Polecenie 1
Jak według poniższego wątku o lftp i gftp każdy z tych programów nawiązywał połączenie?

Prezentowany tekst
___

Wiec jesli mowisz o krzakach w pliku to bardzo dobrze, bo to nie jest plik tekstowy. To jest plik pcap, ktory zawiera cale pakiety i mozna go czytac pozniej programami typu wireshark. Dzieki temu mozna zobaczyc jak wygladala komunikacja miedzy serwerem i klientem. Jesli masz dzisiaj chwile wieczorem, to wyslij mi maila na tokoloshe malpiszon interia.pl. Pogadamy na gadu albo czyms takim. Nie bedziemy tu zasmiecac  :Smile:  A jak cos wydumamy to napiszemy rozwiazanie. 

A przypadkiem ten serwer to zaden z tych dla ktorych masz wlaczone sync?

----------

## tokoloshe

No wiec po kolei:)

Najwazniejsze: lftp laczyl sie wykorzystujac TLS, gftp nie. Po wylaczeniu TLS wszystko dzialalo poprawnie.

___

[Dane celów kliknięcia]
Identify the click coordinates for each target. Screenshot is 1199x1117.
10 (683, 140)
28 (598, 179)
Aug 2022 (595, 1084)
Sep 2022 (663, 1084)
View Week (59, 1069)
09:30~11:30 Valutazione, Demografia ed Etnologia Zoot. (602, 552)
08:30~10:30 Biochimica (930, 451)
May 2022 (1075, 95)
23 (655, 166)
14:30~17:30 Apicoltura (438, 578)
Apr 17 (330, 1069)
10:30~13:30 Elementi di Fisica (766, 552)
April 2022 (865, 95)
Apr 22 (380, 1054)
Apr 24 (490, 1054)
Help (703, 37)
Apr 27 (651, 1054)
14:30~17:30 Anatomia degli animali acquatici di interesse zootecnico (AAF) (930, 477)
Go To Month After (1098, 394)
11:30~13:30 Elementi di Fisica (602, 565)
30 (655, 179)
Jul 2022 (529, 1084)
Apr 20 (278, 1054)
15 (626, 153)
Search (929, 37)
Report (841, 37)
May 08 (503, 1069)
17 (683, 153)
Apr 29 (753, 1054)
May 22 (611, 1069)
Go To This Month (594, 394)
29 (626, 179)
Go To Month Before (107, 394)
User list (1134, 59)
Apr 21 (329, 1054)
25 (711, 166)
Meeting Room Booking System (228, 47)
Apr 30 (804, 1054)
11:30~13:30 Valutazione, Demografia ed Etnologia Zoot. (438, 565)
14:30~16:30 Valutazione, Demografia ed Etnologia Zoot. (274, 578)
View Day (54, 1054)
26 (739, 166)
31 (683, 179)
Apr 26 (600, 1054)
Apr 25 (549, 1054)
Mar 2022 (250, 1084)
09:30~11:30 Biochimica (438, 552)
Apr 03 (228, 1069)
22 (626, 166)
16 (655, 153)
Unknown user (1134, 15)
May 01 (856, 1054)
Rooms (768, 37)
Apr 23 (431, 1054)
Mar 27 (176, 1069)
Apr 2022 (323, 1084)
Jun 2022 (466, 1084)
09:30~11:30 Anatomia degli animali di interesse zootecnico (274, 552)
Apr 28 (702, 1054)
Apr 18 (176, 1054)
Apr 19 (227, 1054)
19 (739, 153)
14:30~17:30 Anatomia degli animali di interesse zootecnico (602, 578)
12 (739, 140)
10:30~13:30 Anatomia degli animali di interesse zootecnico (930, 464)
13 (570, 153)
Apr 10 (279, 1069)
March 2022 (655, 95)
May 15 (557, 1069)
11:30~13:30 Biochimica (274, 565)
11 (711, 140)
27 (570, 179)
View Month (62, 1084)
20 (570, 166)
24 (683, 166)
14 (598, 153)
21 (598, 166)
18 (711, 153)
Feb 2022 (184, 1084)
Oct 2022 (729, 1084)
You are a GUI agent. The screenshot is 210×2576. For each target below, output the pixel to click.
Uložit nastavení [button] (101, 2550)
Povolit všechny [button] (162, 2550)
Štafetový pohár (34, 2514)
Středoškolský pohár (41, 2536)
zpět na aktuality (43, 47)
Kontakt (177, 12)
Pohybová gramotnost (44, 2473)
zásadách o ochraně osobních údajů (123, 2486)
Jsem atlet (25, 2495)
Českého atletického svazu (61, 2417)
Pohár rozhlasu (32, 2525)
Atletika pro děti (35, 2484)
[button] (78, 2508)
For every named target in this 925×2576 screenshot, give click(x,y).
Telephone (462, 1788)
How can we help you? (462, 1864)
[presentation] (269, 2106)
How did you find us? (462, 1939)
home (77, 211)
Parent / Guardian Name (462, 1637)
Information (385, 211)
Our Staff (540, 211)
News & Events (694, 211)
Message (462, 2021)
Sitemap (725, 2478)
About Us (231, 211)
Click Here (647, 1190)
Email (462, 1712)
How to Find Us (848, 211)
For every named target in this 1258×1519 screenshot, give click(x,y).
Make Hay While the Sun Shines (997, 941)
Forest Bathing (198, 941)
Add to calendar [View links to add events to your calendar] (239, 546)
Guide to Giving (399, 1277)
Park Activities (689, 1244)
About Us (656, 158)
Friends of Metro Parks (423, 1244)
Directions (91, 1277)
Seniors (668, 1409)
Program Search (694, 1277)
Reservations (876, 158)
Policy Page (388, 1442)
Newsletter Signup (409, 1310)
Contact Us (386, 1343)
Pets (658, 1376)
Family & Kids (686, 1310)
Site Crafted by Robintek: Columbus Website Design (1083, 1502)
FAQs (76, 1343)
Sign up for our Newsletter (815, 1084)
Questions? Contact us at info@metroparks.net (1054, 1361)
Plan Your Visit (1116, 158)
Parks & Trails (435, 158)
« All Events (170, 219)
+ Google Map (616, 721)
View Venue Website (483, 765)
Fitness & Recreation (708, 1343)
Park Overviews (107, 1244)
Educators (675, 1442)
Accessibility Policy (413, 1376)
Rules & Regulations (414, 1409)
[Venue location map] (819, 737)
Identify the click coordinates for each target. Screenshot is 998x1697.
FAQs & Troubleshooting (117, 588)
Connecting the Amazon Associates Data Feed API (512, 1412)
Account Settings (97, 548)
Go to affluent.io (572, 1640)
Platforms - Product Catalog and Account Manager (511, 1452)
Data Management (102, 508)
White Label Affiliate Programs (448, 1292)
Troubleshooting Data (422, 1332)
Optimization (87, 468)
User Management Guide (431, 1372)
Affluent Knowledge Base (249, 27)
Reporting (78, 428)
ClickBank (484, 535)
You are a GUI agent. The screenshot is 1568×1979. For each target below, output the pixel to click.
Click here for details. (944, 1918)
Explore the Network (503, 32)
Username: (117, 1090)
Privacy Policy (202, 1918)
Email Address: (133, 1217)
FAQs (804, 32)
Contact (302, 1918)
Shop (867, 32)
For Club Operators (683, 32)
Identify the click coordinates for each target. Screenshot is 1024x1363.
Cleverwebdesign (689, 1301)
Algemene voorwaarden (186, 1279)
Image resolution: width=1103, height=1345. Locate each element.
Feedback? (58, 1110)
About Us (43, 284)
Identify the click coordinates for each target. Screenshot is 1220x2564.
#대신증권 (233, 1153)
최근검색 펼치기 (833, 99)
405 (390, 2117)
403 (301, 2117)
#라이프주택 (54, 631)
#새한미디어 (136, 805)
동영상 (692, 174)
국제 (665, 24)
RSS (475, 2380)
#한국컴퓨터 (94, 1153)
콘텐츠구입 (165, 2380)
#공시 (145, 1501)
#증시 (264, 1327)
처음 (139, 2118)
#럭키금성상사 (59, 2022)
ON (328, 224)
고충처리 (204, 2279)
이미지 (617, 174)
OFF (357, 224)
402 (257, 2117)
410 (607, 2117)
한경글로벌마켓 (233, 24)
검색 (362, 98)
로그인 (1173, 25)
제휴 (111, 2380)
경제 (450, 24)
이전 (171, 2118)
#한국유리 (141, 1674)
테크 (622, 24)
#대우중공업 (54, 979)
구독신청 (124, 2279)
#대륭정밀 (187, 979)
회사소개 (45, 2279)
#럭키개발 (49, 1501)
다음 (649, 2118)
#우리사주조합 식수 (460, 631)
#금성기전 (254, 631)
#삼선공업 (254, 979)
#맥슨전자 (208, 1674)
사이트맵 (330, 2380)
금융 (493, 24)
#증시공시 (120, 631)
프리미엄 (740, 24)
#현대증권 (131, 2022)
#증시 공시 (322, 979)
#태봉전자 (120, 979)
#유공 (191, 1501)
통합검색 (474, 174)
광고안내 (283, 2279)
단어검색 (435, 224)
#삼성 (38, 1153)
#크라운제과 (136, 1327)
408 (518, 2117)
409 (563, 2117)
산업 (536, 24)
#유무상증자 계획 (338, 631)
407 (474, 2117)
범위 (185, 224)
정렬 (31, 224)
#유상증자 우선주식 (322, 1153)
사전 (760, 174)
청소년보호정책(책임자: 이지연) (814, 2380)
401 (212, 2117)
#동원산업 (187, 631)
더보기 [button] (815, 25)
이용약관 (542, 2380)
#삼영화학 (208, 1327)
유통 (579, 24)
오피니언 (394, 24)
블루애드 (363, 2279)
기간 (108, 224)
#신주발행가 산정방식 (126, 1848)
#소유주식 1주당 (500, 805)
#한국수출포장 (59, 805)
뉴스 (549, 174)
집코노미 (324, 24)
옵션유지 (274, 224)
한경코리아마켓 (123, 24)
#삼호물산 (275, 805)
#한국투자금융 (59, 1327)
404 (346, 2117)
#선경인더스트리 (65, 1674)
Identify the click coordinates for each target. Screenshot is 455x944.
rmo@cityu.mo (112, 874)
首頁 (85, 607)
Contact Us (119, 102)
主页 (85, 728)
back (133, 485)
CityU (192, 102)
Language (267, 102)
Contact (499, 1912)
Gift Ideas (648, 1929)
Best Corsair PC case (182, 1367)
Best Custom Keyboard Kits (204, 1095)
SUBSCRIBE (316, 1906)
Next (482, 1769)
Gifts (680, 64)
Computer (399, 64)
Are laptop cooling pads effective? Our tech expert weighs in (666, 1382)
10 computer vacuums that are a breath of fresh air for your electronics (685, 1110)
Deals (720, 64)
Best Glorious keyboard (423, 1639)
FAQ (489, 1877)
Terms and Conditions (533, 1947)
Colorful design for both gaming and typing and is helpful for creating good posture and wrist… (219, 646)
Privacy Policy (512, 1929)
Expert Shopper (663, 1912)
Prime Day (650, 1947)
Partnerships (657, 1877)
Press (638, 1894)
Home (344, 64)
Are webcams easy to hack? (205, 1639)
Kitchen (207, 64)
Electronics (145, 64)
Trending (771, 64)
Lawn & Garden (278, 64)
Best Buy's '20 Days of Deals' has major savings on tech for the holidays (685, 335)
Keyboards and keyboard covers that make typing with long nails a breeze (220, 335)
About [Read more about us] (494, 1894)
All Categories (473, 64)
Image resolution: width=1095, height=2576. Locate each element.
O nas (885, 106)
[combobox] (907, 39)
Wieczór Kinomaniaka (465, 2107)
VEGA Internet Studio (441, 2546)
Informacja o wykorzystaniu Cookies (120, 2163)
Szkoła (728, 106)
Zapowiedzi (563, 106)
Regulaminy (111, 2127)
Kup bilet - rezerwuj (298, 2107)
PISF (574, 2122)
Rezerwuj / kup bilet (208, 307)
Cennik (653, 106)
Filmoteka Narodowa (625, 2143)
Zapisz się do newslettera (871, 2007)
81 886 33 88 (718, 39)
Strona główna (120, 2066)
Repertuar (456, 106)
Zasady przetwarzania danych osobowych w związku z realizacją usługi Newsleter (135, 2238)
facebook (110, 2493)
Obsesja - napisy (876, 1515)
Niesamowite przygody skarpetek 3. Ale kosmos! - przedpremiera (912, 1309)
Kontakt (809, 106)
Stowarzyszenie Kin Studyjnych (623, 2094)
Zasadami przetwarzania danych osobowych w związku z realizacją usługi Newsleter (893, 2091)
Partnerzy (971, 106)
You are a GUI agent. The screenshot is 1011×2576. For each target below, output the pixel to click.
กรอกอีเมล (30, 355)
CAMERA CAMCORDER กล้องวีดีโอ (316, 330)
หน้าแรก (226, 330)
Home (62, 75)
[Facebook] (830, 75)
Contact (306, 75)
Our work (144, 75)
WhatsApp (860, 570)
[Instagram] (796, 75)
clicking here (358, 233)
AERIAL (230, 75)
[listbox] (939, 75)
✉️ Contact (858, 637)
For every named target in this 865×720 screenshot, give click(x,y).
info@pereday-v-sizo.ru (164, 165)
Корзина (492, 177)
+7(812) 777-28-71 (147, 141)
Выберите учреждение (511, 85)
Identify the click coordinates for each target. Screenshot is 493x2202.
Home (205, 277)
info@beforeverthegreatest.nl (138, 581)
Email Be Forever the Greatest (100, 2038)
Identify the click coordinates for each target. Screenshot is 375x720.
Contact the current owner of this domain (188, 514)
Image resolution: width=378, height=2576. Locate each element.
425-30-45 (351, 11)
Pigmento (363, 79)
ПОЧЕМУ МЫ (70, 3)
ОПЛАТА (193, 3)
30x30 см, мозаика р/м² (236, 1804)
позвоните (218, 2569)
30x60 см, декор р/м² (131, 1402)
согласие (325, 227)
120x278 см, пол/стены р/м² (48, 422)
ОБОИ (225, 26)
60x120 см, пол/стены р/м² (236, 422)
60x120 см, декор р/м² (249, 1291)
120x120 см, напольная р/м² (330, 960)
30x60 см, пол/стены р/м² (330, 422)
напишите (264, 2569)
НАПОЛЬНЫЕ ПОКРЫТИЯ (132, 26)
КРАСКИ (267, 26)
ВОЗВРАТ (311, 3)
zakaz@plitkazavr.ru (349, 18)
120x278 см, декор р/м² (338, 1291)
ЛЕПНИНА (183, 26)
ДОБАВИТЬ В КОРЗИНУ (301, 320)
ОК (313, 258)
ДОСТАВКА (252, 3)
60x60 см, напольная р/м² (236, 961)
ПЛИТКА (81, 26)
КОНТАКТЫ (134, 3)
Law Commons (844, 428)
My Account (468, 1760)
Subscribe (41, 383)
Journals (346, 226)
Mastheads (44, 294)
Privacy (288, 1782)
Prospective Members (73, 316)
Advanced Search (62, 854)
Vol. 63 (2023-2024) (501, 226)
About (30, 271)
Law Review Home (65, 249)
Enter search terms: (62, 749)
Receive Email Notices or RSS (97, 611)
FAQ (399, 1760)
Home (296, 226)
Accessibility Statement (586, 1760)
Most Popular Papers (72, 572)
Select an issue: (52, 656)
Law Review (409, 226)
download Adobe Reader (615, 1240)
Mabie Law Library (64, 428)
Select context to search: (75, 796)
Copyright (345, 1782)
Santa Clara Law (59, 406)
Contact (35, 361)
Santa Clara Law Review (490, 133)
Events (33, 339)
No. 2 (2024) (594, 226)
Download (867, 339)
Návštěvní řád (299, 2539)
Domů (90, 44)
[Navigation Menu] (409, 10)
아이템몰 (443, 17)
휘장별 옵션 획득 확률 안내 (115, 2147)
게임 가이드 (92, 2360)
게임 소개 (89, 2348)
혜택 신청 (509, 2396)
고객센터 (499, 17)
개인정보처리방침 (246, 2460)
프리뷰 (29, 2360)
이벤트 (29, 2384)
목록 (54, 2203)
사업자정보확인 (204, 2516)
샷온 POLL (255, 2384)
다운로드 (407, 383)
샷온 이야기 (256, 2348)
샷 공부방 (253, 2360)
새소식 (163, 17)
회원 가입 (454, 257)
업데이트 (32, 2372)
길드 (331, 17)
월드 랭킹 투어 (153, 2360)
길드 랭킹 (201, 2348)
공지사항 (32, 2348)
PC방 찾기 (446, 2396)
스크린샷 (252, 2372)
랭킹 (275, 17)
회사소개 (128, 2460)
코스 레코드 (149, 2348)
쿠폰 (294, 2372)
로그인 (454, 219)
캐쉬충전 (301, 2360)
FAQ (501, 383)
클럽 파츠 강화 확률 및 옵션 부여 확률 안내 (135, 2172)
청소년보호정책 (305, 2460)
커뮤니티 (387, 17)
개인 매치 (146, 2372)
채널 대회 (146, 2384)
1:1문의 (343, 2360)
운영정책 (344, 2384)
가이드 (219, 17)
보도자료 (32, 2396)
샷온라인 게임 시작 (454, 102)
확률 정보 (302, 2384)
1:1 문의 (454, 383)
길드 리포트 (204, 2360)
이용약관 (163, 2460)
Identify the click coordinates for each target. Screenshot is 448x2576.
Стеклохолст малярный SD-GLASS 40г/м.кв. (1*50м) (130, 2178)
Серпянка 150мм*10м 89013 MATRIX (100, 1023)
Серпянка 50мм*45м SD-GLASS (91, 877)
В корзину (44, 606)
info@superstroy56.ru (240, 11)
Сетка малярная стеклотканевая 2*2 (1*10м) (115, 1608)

___

Polecenie 2
Dodaj 31 do każdej liczby we współrzędnych i ponownie podaj wiersze danych celów kliknięcia od wiersza zawierającego „ПОЧЕМУ МЫ (70, 3)” do wiersza zawierającego „НАПОЛЬНЫЕ ПОКРЫТИЯ (132, 26)”, włącznie z oboma.

Oczekiwana odpowiedź 1
lftp łączył się z wykorzystaniem TLS, a gftp nie.

Oczekiwana odpowiedź 2
ПОЧЕМУ МЫ (101, 34)
ОПЛАТА (224, 34)
30x30 см, мозаика р/м² (267, 1835)
позвоните (249, 2600)
30x60 см, декор р/м² (162, 1433)
согласие (356, 258)
120x278 см, пол/стены р/м² (79, 453)
ОБОИ (256, 57)
60x120 см, пол/стены р/м² (267, 453)
60x120 см, декор р/м² (280, 1322)
120x120 см, напольная р/м² (361, 991)
30x60 см, пол/стены р/м² (361, 453)
напишите (295, 2600)
НАПОЛЬНЫЕ ПОКРЫТИЯ (163, 57)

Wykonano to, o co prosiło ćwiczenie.